Having a links worker has had a major impact on the practice, says Elaine. “On a Friday afternoon a GP might come across someone with no money, no food and three children. The GP can then say ‘okay I’m going to refer you on to Margaret Ann’ and she can take over that patient.”
The scheme has also given GPs greater confidence to ask patients about underlying issues, such as debt or domestic violence, because they now feel able to offer an adequate response. So is it working? Evidence is due to be published later this year but from April 2014 and August 2016 there were 508 referrals to the links worker at Garscadden Burn and she was able to engage with 388 (76 per cent). A questionnaire sent to patients across the pilot found that 60 per cent of users reported improved wellbeing and 25 per cent reported significant improvement.
“A lot of patients we would see week in, week out – we now see less of because their problems have been sorted out by Margaret Ann,” says Elaine. “They only need to speak with a doctor if they are genuinely ill.”

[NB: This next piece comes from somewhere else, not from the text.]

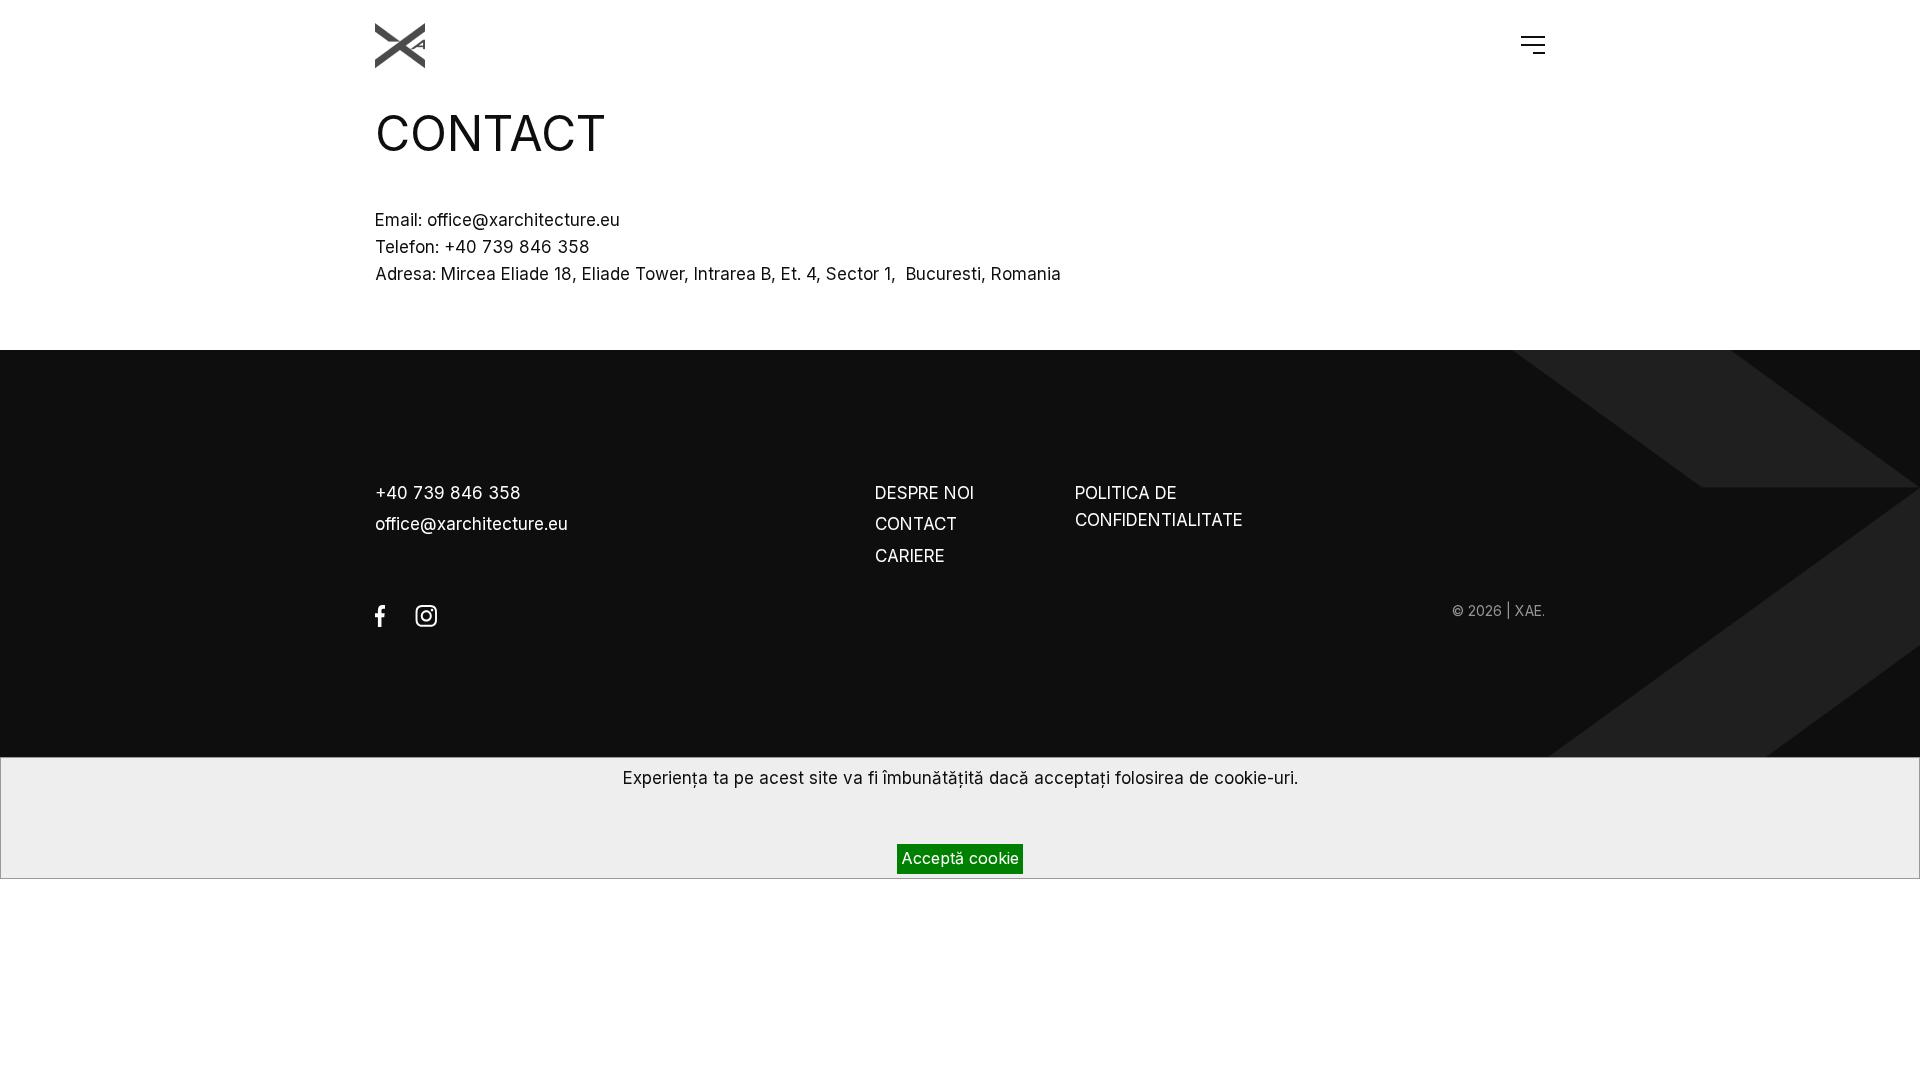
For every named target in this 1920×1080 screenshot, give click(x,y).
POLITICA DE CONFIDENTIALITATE (1159, 506)
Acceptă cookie (960, 858)
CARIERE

Certainly evidence coming out of practices such as Garscadden Burn has convinced the Scottish Government. It recently published an action plan involving the recruitment of 250 community links practitioners to work with GP surgeries across Scotland. Dr Cawston has been asked to advise on the implementation.
“I think we are still a very ordinary practice with all the stresses and strains and failings of ordinary practices,” he says “We don’t claim to be special in any way. But we do feel in a better place both in terms of team dynamics and morale. We have also been able to see really quite visible improvements for patients, especially those at the most difficult end of social problems. And I guess the reason we come to work, the thing that improves our morale, is feeling that we can make a difference – not just keeping our heads above water. We are actually managing to do something positive.”